Features

Governor releases pared down state budget

The Associated Press
Tuesday May 15, 2001

SACRAMENTO — Blaming a plunging stock market and slipping economy, Gov. Gray Davis said Monday he will abandon almost $3.2 billion in new programs, tax cuts and spending increases he proposed in January. 

“We knew this day would come,” Davis said, unveiling a revised version of the $102.9 billion budget that is to take effect July 1. “Right now there’s just not enough money to meet every legitimate need.” 

The economy, rather than the yearlong energy crisis, is forcing the cutbacks, Davis said, although the budget plan includes new spending on energy-related items, such as $5.5 million for power plant inspections. 

Davis said his revised budget protects his two top priorities — education and public safety — but cuts back the state’s reserves and slashes funding for transportation projects, city governments and the clean beaches program. 

It scraps many of the governor’s tax cut proposals, including a three-day “holiday” from paying sales taxes designed to help parents buy school clothes and supplies. Also, the budget calls for all non-public safety state agencies to cut 2.5 percent of their budgets. 

The early months of 2001 indicate slowing in several areas of California’s economy, including personal income growth, employment and sales taxes, according to the budget. 

Planners also expect the high-tech sector – a major source of income over the past two years – to take more hits in upcoming months. 

The state’s income from taxes on stock options and capital gains — which pumped billions in unexpected dollars to the state treasury last May — sunk to 1999 levels, Davis said. 

“A declining NASDAQ, more than anything else, is responsible for the drop in revenues this year,” Davis said. 

The 83-page “May revise” comes after months of fears that the economy and energy crisis would force Davis to shave his spending plans for the first time since he took office. 

The budget assumes the state will be repaid by mid-August for at least $6.7 billion in energy buys on behalf of the beleaguered investor-owned utilities. Davis signed a bill last week authorizing the sale of revenue bonds to repay the general fund for the power buys. 

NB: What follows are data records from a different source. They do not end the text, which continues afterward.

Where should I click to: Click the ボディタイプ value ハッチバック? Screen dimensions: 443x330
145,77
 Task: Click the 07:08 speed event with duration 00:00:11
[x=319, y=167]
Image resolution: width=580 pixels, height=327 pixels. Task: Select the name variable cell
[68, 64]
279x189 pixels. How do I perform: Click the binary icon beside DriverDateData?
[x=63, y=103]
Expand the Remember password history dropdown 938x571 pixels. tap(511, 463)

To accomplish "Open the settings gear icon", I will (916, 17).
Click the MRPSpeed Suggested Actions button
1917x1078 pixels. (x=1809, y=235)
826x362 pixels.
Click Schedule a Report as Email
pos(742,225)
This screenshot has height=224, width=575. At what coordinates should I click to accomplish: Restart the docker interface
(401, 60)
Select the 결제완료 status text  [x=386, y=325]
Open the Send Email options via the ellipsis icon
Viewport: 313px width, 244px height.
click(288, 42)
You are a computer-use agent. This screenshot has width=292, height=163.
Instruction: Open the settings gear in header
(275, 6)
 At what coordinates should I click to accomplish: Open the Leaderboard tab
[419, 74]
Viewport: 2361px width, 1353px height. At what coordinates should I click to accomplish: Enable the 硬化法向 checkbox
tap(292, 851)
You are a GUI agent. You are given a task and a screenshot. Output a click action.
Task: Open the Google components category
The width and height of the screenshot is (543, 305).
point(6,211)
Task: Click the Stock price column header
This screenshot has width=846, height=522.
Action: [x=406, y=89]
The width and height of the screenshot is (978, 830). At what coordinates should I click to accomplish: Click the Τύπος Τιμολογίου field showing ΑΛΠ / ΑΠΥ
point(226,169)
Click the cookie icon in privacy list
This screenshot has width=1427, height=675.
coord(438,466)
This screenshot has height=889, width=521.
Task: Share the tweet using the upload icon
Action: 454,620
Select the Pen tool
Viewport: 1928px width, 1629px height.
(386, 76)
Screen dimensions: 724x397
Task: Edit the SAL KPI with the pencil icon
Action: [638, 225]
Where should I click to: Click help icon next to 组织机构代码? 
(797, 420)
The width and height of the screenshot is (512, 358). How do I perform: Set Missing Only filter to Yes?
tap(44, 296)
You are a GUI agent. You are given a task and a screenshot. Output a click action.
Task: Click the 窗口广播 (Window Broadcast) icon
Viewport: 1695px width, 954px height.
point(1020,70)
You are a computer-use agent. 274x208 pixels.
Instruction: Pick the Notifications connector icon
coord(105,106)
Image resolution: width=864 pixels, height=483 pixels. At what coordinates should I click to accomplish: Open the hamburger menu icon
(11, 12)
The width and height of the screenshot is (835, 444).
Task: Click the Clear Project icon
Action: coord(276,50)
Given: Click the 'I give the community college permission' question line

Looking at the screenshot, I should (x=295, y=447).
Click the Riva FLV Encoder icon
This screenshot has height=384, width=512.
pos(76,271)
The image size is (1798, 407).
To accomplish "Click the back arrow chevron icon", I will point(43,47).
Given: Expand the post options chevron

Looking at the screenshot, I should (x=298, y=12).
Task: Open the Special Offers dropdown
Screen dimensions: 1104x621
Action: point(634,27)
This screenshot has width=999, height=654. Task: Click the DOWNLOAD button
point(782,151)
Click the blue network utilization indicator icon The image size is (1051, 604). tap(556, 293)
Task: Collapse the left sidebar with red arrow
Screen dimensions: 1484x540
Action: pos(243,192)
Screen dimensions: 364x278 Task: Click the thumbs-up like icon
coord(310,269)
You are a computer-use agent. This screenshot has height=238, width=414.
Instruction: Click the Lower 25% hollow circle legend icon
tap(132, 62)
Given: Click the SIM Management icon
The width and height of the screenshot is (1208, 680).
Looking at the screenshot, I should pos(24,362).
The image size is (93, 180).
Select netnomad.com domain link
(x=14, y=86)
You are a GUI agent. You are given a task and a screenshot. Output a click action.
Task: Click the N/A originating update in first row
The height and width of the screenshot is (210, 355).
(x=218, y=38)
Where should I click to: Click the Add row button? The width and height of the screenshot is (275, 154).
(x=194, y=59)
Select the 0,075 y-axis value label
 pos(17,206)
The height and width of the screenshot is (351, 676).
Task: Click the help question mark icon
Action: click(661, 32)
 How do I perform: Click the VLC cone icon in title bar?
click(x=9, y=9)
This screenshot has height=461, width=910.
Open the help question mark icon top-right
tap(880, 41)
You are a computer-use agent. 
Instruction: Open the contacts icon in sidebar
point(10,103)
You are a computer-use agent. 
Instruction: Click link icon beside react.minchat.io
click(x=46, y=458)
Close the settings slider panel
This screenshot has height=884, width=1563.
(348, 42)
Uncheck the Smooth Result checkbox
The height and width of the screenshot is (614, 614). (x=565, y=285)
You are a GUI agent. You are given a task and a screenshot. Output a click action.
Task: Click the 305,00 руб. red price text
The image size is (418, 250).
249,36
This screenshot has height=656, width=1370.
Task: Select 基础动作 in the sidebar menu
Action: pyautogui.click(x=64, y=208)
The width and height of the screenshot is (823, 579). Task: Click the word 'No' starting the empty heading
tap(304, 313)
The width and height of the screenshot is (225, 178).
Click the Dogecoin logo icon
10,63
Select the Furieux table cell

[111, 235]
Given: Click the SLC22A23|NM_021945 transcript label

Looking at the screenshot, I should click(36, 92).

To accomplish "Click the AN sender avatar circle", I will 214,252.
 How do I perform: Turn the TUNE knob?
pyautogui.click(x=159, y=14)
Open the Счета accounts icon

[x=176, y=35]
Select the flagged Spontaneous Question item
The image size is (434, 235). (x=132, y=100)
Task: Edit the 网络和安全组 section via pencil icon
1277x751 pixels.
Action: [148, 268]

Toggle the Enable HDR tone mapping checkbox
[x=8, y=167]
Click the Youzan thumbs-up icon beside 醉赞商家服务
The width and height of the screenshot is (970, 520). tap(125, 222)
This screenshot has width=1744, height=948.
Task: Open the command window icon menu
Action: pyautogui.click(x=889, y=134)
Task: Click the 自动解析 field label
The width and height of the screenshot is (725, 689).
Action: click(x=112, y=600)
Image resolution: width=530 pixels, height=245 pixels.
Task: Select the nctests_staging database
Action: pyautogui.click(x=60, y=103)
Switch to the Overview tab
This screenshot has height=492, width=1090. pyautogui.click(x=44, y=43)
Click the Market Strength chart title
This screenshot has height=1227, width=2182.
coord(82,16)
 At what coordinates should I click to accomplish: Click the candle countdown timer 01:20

But he criticized Republicans for putting “ideological purity” over the state’s needs to issue bonds to pay back spending for electricity. Republicans opposed the bill, causing it to pass without the two-thirds majority needed for it to go into effect immediately. 

Davis said he will ask Republicans to “see the error of their ways” and approve an urgency measure to allow the state to issue the bonds immediately. Lawmakers launched a second emergency session Monday afternoon to address energy legislation. 

Still, the budget includes several energy-related changes. They include: 

•$540.8 million to assist school districts with energy-related costs and $183 million for the state’s universities and community colleges to pay rising natural gas bills. 

•$5.4 million more for a task force investigating allegations of price-fixing in the statewide power crisis, and $380,000 for the Department of Water Resources for energy-related legal bills. 

•$5.5 million for the development and enforcement of power plant standards and inspections. 

•$41 million more for this year and next for state agencies to pay utility bills. 

Now, a joint legislative committee will approve its own version of the budget that will be subject to approval by the full Legislature and the governor. 

Assemblyman Tony Cardenas, an Arleta Democrat who chairs the joint budget committee, said to expect the Legislature to tinker with Davis’ budget. 

Republicans criticized the budget, saying it drains too much from the state’s emergency reserves. The revised budget would leave the state with about $1 billion in reserves in July 2002, while the budget for the current fiscal year includes $5.9 billion. 

“The governor took the grossly irresponsible step of looting our state’s prudent reserve to fund government growth,” said Assembly Republican Leader Dave Cox in a written statement Monday. 

Davis defended his budget choices. 

“Reserves are for rainy days. It’s starting to rain,” Davis said. 

Other key changes in the revised proposal include: 

•A reduction in the state’s Clean Beaches Initiative funding by $90 million to $10 million. 

•$54 million in cuts to the Department of Corrections spending, which Davis said will be absorbed by a decrease in the state’s prison population due to a new drug treatment initiative 

•Cuts to the state’s transportation budget totaling $1.2 billion by postponing for two years a program that would divert all state gasoline tax revenues to transportation projects. 

•Reductions of $255 million discretionary funding for local governments and $50 million for technology grants for local law enforcement.